Eduard le da al interruptor que enciende los ojos de buey de la estancia y te indica que tomes asiento en una de las dos butacas de visita mientras abre las lamas de las persianas.
—Cerramos para evitar que la consulta se caliente demasiado. Este piso es un horno, le da el sol todo el día.
Te has sentado unas cuantas veces en esta misma butaca, aunque muy pocas lo has hecho para consultarle algún problema de salud. Han transcurrido cinco años, desde la última visita. Acudiste después de la diagnosis de una anemia en un análisis rutinario que Eduard solucionó con unos complejos vitamínicos y una dieta especial.

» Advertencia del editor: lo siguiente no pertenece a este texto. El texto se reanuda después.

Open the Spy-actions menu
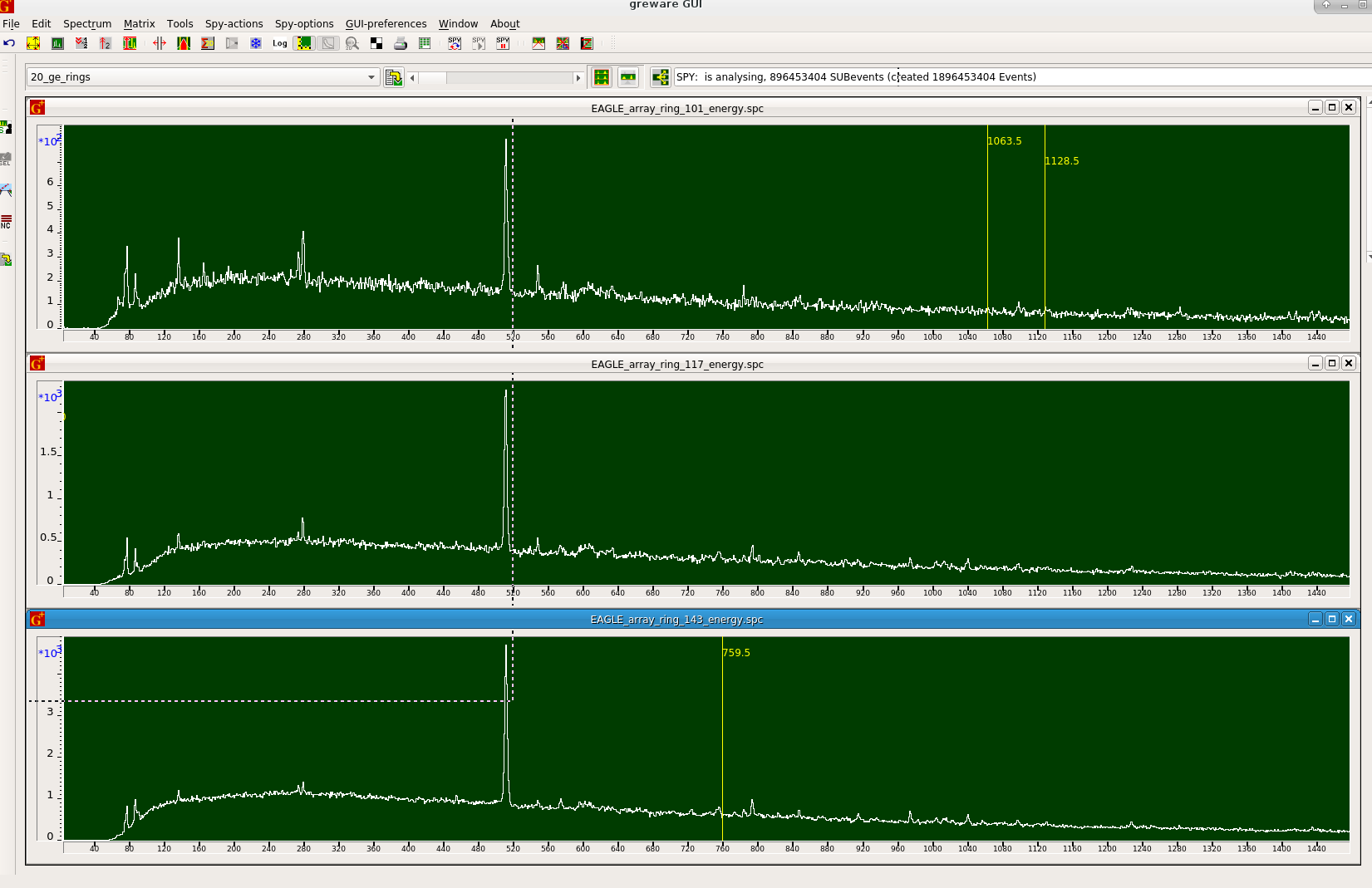1372x888 pixels. [x=234, y=23]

—¡Bien, te escucho, Jericó! —declara desde su asiento, que percibes que es un poco más alto que el del visitante, quizá para manifestar una especie de autoridad.
—Ayer por la noche salí a cenar con unos posibles compradores de la promotora. Después de la comida, fuimos a tomar unas copas. Bebí más de la cuenta y conocí a una chica rubia en un pub. No sé bien cómo, fui a su casa y mantuvimos relaciones sexuales. Lo jodido del caso es que no usé preservativo. Y como imagino que la chica es promiscua, quisiera averiguar la posibilidad de haber contraído una enfermedad venérea o el sida. Más que nada, para no contagiar a Shaina.

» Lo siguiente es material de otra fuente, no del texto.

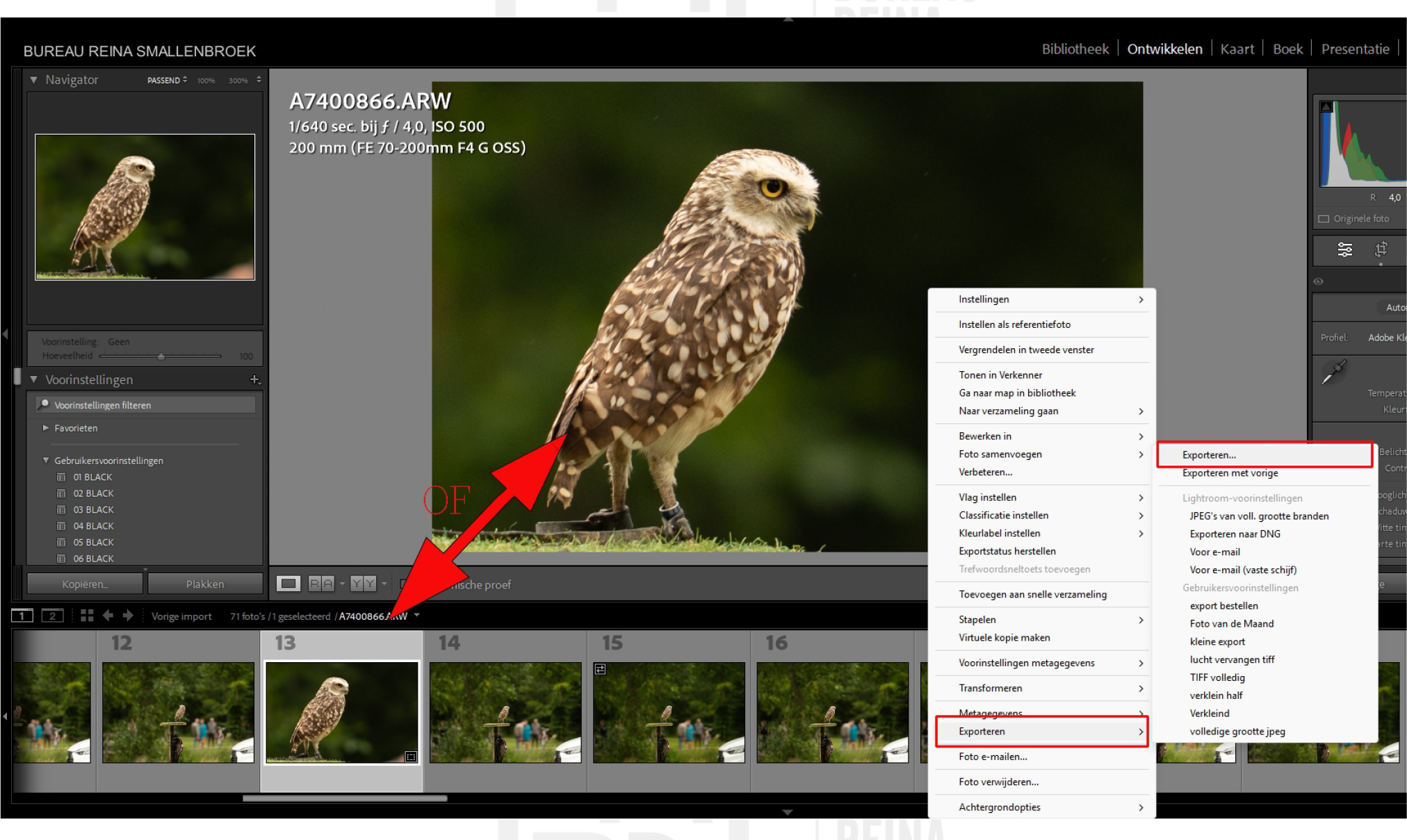Expand the Favorieten preset folder
This screenshot has height=840, width=1407.
[x=46, y=428]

¡Bravo, Jericó! Conciso, sintético, mentiroso y cínico. Tal como están las cosas entre vosotros, el contagio de Shaina es lo de menos, pero te ha quedado muy bien, exquisitamente fariseo delante de tu amigo médico, hombre de sanas costumbres. ¿Nunca aprenderás a sincerarte de verdad? ¡Si se te pone dura cuando lo piensas, cuando revives el momento en que esa zorra era tuya! El sexo es así: instintivo, primitivo e indeliberado. Sexo es sexo. Ni amor, ni ternura, ni puñetas. Lo has leído en los fragmentos de La filosofía en el tocador que has encontrado por Internet. Este era el leitmotiv del marqués de Sade: escenificar el triunfo del instinto remoto, amortajado por el andrajoso sudario de una conciencia artificiosa.